« Il y a des jours comme cela, où dès les premiers instants, les éléments vous font comprendre que la journée sera différente. Des petits riens dès le matin. » C’est ce que se dit David Cartier en prenant son poste, aux « stups » de Saint-Étienne. Et en effet, une sale affaire attend son équipe ce jour-là : de l’héroïne en ville, ce n’est pas nouveau. Mais une héroïne qui sème la mort, plus que d’habitude pour ainsi dire, c’est nouveau. Il va falloir aller vite, très vite pour stopper l’hémorragie. D’autant plus que les dealers eux-mêmes semblent ne pas maîtriser la situation ni comprendre ce qui se passe.

Il n’y a jamais de différence fondamentale entre l’histoire ancienne et l’actualité. Il n’y a que des variations sur un même thème. Hubert SELBY Jr

« Son périmètre de vie s’étirait finalement de la place Jean Moulin à la place de l’Hôtel de ville, de la rue Salengro au Crêt de Roc. Quelques centaines de mètres carrés dont la couleur des trottoirs n avait plus de secret pour elle. Depuis deux ans déjà ses yeux balayaient le sol plutôt que l’horizon. Préférant les égouts aux gargouilles des cimes, les bas-fonds aux sommets, les secrets que dévoilaient les façades des vieux immeubles du centre-ville lui étaient inconnus. Toute sa vie depuis deux ans. » Didier ESPOSITO

Un étrange roman à deux faces.
L’enquête de la Brigade des stups avec son lot de paperasseries, autorisations diverses et variées du Parquet, planques interminables, auditions souvent stériles un oeil sur la montre et l’autre cherchant à capter le regard toujours fuyant du gardé à vue, les convocations chez le juge d’instruction, l’attente de l’avocat commis d’office pour entamer l’interrogatoire, la gestion de la stagiaire gardien de la paix qui disparaît à tous moments sans crier gare.

La vie au quotidien de bandes de junkies et SDF, démolis à l’alcool et à l’héroïne, sans autres espérances le matin que de rester en vie un jour de plus et trouver les doses nécessaires pour y arriver quoi qu’il en coûte, dénoncer les compagnons de galère, voler, mentir, se battre, s’avachir pour ne se relever que pour mendier ou aller se « faire une trace » sous une porte cochère à l’abri des regards, surtout ceux des autres junkies qui pourraient tout aussi bien te détrousser avec violence de ton précieux sésame pour quelques instants de répits artificiels, tel une meute se convoitant une charogne.
Au milieu de ce petit monde naviguent les dealers, particulièrement un : Mourad dont toutes les combines reposent sur sa relation internet avec la mystérieuse JustMoney42, adresse ultra sécurisée qui lui prodigue les conseils utiles pour échapper à la Police.
Et tout autour, comme une danse macabre, les victimes d’une drogue ultrapure tombent comme des mouches.
C’est donc cette deuxième face qui m’a expédié dans un voyage dans le temps à la recherche de la « Last Exit to Brooklyn » de Hubert SELBY Jr.

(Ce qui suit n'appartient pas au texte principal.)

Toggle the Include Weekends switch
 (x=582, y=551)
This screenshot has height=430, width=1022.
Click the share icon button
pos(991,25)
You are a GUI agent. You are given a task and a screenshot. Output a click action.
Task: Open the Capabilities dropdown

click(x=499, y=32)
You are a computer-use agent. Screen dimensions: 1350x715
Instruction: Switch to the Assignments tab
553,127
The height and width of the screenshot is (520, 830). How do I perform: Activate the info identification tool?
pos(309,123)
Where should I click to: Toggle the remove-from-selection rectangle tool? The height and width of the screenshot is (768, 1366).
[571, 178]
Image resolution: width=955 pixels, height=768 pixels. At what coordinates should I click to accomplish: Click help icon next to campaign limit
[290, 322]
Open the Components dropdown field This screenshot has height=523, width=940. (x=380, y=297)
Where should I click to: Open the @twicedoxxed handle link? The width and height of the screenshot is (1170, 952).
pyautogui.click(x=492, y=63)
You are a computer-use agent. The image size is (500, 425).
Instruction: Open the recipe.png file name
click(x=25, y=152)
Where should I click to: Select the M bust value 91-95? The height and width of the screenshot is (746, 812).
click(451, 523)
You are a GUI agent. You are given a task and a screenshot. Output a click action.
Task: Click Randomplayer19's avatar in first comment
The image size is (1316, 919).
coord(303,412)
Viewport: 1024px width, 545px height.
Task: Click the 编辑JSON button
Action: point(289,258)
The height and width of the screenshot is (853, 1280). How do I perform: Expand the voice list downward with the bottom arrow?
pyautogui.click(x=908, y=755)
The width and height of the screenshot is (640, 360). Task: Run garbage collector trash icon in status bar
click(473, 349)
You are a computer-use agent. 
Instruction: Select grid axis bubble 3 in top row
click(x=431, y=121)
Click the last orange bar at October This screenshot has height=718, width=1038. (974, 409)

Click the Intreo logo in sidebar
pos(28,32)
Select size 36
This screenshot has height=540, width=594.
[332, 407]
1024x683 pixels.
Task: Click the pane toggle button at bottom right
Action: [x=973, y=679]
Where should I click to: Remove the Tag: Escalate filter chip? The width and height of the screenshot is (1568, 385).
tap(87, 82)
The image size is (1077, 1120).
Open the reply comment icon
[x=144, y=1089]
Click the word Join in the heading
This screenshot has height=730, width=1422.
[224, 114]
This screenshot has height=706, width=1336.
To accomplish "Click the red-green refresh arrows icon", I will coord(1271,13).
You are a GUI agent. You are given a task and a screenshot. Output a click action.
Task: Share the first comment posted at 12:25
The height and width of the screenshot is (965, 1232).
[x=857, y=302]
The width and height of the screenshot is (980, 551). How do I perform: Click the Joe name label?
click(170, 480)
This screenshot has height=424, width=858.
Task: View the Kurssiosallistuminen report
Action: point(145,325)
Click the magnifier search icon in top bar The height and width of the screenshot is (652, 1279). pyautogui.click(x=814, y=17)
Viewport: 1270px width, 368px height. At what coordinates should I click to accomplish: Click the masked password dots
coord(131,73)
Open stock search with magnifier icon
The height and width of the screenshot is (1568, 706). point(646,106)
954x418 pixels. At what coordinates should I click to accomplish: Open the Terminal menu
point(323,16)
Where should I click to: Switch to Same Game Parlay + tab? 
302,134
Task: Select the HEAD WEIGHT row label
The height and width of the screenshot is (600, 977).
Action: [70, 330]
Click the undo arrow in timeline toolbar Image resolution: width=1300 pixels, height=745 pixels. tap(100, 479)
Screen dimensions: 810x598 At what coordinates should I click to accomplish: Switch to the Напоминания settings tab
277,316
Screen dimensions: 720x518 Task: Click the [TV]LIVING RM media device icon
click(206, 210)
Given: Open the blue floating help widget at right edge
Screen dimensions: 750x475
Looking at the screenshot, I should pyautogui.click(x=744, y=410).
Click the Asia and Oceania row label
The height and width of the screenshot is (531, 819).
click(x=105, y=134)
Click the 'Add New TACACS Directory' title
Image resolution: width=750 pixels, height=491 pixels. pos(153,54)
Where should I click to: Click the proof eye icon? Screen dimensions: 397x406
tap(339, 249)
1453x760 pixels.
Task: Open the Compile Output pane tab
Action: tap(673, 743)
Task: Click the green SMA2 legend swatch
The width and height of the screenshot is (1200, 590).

À sa sortie, Allen Ginsberg prédit que l’ouvrage allait « exploser sur l’Amérique comme une bombe infernale qu’on lirait encore cent ans après. »

Le livre remporte un succès immédiat puisqu’il se vend à près de deux millions d’exemplaires, mais il vaut à son auteur un procès pour obscénité.

Il comporte six parties distinctes témoignant du désœuvrement dans l’arrondissement de Brooklyn à New York , alcool, sexe et violence sont omniprésents. On suit tour à tour un groupe de gros durs qui aiment frapper les marins et les homosexuels, un travesti amoureux et ses amis, la vie d’une prostituée aux seins hors du commun, etc.

L’auteur le résume ainsi : « Quand j’ai publié Last Exit to Brooklyn, on m’a demandé de le décrire. Je n’avais pas réfléchi à la question et les mots qui me sont venus sont : « les horreurs d’une vie sans amour ». »
Paru en 1964 ce roman sera adapté au cinéma en 1989 par Uli EDEL avec Jennifer Jason LEIGH et une apparition de Hubert SELBY lui même.

Si ce livre fut un choc, un séisme d’écriture pour moi et je pense des milliers d’autres lecteurs, Une Héroïne stupéfiante est ce qui s’en rapproche le plus hors le langage obscène et le cutting de l’écriture propre à cette génération des années 60 qui mettait l’expérimentation avant tout.